FARMINGTON — How significant was it that the Mt. Blue softball team made its first regional tournament appearance in more than a decade last month? Significant enough that somebody called the cops on them.
When the Cougars were gathering on campus to head to their Class A North quarterfinal at top-seeded Skowhegan, a sheriff’s deputy showed up looking for head coach Ron Smith.
“I knew I hadn’t been speeding or anything, so I wondered what was going on,” Smith recalled with a laugh. “The officer says to me, ‘My only detail today is to make sure you guys make it to Skowhegan.’ That was a really cool thing to have a police escort like that, for the girls on the team and the whole community.”
Mt. Blue hadn’t made a preliminary-round appearance since 2014 and hadn’t made the tournament proper in more than a 10 years, and for the Cougars simply showing up in the quarterfinals marked a significant step forward. For his efforts in leading the program through a rebuilding phase ending with a spot in the regional tournament, Smith has been chosen as the Morning Sentinel Softball Coach of the Year.
“It’s a goal we had set as a team, and a lot of our kids gave that little extra,” Smith said. “There were multiple games where we had a different hero. To get to .500 and have that season that we had, you need that.”
The road to the playoffs was not an easy one, and not just because the Cougars had to wait on results from other games on the final day of the regular season. Many of Mt. Blue’s starting seniors had also been starters for three years prior in a stacked Kennebec Valley Athletic Conference Class A division, and those lumps started to accumulate by the time the 2018 campaign came to a close with 11 losses in 16 games.
An 8-8 record this season was tangible improvement, buoyed by a three-game winning streak to begin the season and another five-game winning streak two-thirds of the way through the schedule.
“Hampden Academy — that was one of bigger games of season,” Smith said of a game in late May. “We were down 4-0 in the first inning. But rather than panic, we’re picking up a couple, three runs in a couple of the late innings and we win that game (7-6). I’m confident that doesn’t happen in the past.
“We felt like we had a chance to compete every game — things like that, that’s a fundamental change in attitude. That made the difference this year. It was great to see that for the kids. It was a great maturity point for the kids — that they were responding as ballplayers and not just emotionally to what was happening in the game.”
The Cougars spent the evening of May 30 scoreboard watching. When it became official that Gardiner had beaten Cony, it lifted Mt. Blue over the Rams and into the eighth and final playoff spot in Class A North.

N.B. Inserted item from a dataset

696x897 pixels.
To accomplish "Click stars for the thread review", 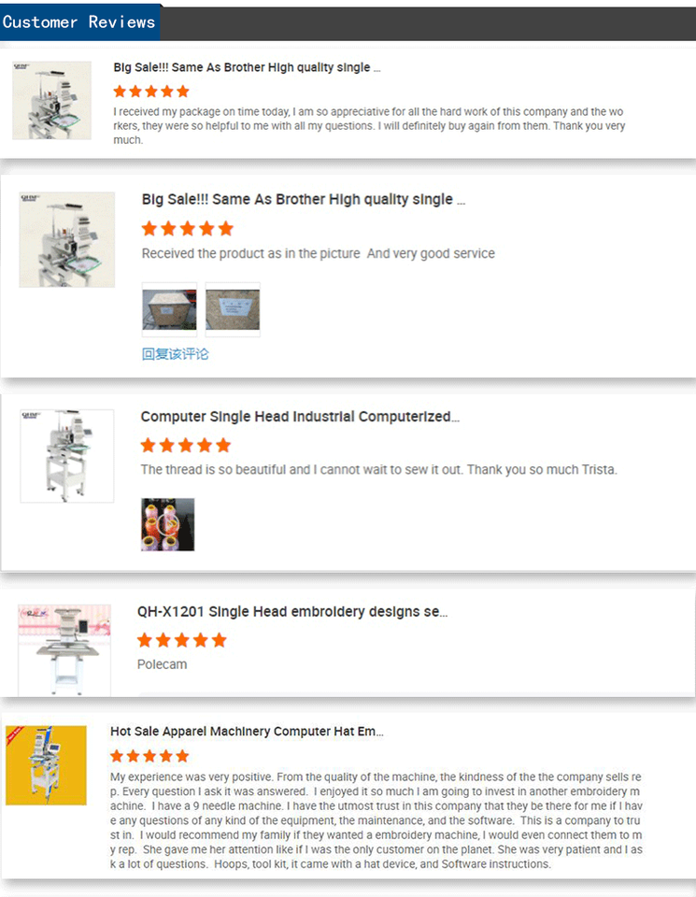I will (x=186, y=445).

But don’t pretend that Mt. Blue backed into the postseason.
“We got in based on the fact that Cony lost, but we did what we could do to get there, too,” Smith said. “Things like that, the girls will remember for a very long time.”
“Wins and losses — obviously everybody looks at that and judges where you stand. But at the same time, it’s little stuff — it’s a late game hit, some over-the-fence home runs, things we hadn’t really had before. Everything about this season was positive. Even on our bad days, we were looking to improve instead of just thinking it was over.”